Required work:
**A)** Can you reproduce everything in the game reserves article from "South African Nature" down to "in the past.", word for word?
**B)** Does the game reserves article support each of these statements? (i) Jerry Cull confirmed the killing of the last potentially dangerous lion in South Africa. (ii) In the past, visitors could carry fruit in the parks without wrapping it. (iii) The mountain of bones was erected to honor SAWCA's accomplishments. Answer yes or no for each, quoting the deciding words of the article.

Monday, September 8, 2014

Game reserves now totally safe

South African Nature Reserve tourists can visit our nation’s game parks in guaranteed peace now, after national Wildlife Conservation Authority SAWCA has announced that all these rustic national relaxation centres are “totally free of dangerous and wild animals.”

“Once upon a time, you couldn’t even move around freely in these beautiful and secluded parks,” said program manager Jerry Cull who yesterday confirmed the beheading and incineration of the last potentially dangerous lion in South Africa. “Because of all the vicious and dangerous animals, you couldn’t get out of your car and walk around safely, and if you had food on you, like a pocket of oranges or some delicious fruit, you had to wrap it in clingfilm and hide it in a scent-eliminating Tupperware box at the bottom of a mine shaft.”

Thankfully, says Culls, that is all in the past.

“These fenced areas used to be filled with all manner of dangerous and savage beasts: elephants, hippos, buffalo, lions, cheetahs, leopards, hyenas and the vicious and deadly African Honey Badger,” he said gesturing to the mountain of bones erected in honour of SAWCA's accomplishments. “Not any more. Now visitors can roam the waterholes and tree-filled savannah unmolested.”

Excerpted data:
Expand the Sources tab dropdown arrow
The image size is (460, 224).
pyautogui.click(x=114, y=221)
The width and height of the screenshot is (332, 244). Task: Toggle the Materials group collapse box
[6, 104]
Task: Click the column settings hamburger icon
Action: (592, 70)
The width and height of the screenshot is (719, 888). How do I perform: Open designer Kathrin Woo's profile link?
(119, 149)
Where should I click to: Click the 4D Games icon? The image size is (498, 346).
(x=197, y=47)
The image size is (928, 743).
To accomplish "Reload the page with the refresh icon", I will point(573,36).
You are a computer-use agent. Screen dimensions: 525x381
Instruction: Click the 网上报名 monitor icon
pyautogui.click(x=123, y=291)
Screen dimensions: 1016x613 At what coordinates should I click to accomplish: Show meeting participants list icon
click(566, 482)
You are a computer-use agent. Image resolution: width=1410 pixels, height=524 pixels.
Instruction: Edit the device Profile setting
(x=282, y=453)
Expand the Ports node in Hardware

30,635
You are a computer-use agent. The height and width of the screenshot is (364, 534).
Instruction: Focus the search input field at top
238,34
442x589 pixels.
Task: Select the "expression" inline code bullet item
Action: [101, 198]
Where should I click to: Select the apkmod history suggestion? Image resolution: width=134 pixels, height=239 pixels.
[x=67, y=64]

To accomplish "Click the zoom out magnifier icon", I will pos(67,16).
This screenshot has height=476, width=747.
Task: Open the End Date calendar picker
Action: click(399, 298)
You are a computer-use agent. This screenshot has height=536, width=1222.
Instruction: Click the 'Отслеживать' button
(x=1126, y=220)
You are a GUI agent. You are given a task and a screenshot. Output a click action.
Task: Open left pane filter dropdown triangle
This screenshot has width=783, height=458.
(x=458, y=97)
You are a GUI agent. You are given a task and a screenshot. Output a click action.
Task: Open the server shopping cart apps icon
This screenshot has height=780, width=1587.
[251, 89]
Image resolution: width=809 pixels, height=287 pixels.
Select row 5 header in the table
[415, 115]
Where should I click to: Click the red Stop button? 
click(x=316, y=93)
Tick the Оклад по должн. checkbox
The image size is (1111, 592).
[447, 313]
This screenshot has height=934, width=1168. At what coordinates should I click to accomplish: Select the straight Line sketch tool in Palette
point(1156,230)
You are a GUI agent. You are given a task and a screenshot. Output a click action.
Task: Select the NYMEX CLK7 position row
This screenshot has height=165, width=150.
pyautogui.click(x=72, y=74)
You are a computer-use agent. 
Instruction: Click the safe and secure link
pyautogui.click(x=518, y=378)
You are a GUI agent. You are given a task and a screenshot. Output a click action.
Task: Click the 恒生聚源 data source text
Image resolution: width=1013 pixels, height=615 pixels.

Answers to the problems:
**A)**
South African Nature Reserve tourists can visit our nation’s game parks in guaranteed peace now, after national Wildlife Conservation Authority SAWCA has announced that all these rustic national relaxation centres are “totally free of dangerous and wild animals.”

“Once upon a time, you couldn’t even move around freely in these beautiful and secluded parks,” said program manager Jerry Cull who yesterday confirmed the beheading and incineration of the last potentially dangerous lion in South Africa. “Because of all the vicious and dangerous animals, you couldn’t get out of your car and walk around safely, and if you had food on you, like a pocket of oranges or some delicious fruit, you had to wrap it in clingfilm and hide it in a scent-eliminating Tupperware box at the bottom of a mine shaft.”

Thankfully, says Culls, that is all in the past.

**B)**
(i) Yes: "yesterday confirmed the beheading and incineration of the last potentially dangerous lion in South Africa"
(ii) No: "you had to wrap it in clingfilm and hide it in a scent-eliminating Tupperware box at the bottom of a mine shaft"
(iii) Yes: "the mountain of bones erected in honour of SAWCA's accomplishments"